» **YOUR TASKS**:
A – In the forum thread on handling rabbits, how does Livestock lover compare the bones of domesticated rabbits with those of wild rabbits?
B – From the rabbit-handling thread, pull out the passage starting with "## Petty (Mar" and going on through "get more tips?".

» **QUOTED PASSAGE**:
=== Begin Enclosure ===

You don't want to ever grab them by the neck or use a 'cat claw' to catch them, rabbits flail like crazy and easily can badly bruise or crack neck bones. 

Can't think of anything else yet.


----------



## Livestock lover (Jun 5, 2013)

I think domesticated rabbits are generally weaker boned and more prone to injury then wild rabbits.


----------



## secuono (Jun 5, 2013)

There are a lot of different breeds of rabbits, I'd think the dwarf and mini rabbits would be more iffy. But at the same time, it would be easy for a giant breed rabbit to end up having weak bones. Either way, don't go tossing or dropping any living things.


----------



## Livestock lover (Jun 5, 2013)

secuono said:
			
		

> There are a lot of different breeds of rabbits, I'd think the dwarf and mini rabbits would be more iffy. But at the same time, it would be easy for a giant breed rabbit to end up having weak bones. Either way, don't go tossing or dropping any living things.


x2


----------



## Petty (Mar 30, 2014)

I agree with you. I see some people lifting rabbits only by the ear. That also is wrong.


----------



## HollandHops (Jan 25, 2015)

Can we get more tips?


----------



## Bunnylady (Jan 26, 2015)

=== End Enclosure ===

» **INFORMATION PROVIDED**:
=== Begin Enclosure ===

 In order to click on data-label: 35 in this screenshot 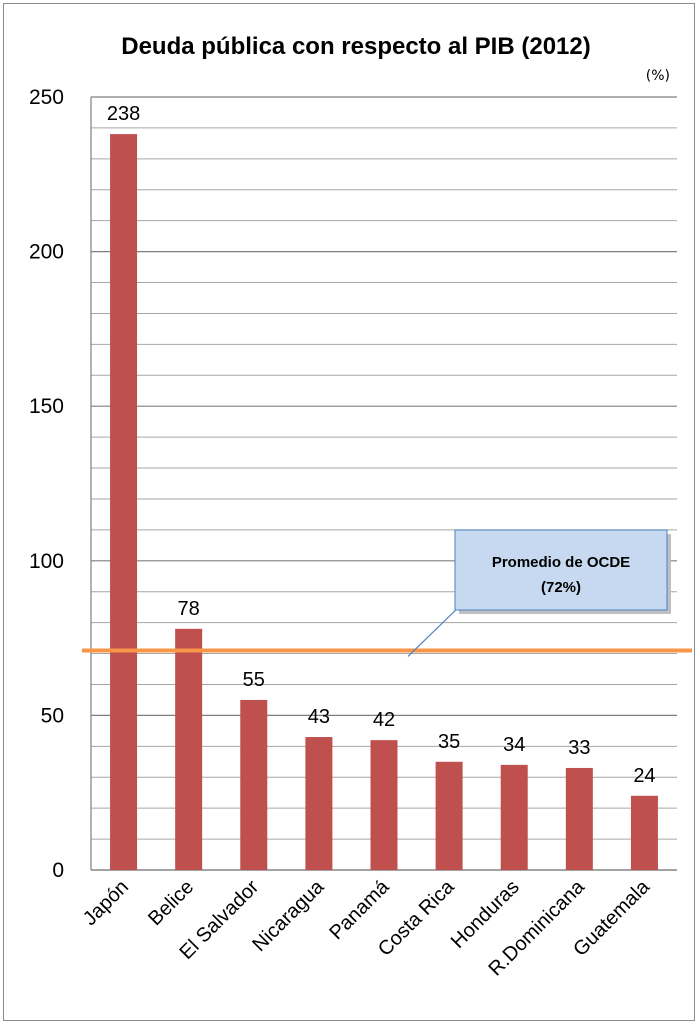, I will do `click(449, 742)`.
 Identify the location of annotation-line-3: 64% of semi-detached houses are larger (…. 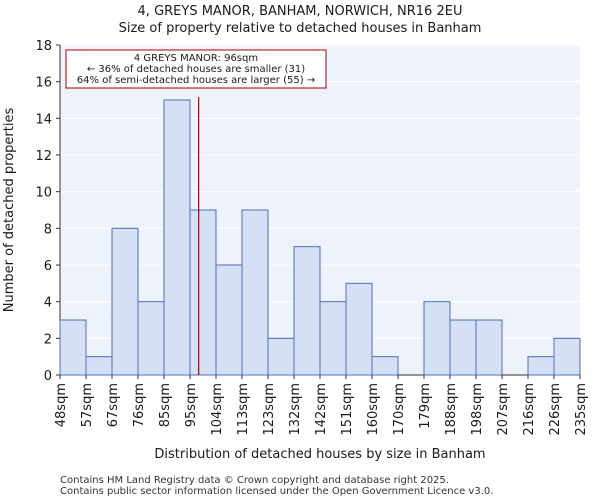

=== End Enclosure ===

» **WRITTEN RESPONSES**:
A – Domesticated rabbits are generally weaker boned and more prone to injury than wild rabbits.

B –
## Petty (Mar 30, 2014)

I agree with you. I see some people lifting rabbits only by the ear. That also is wrong.


----------



## HollandHops (Jan 25, 2015)

Can we get more tips?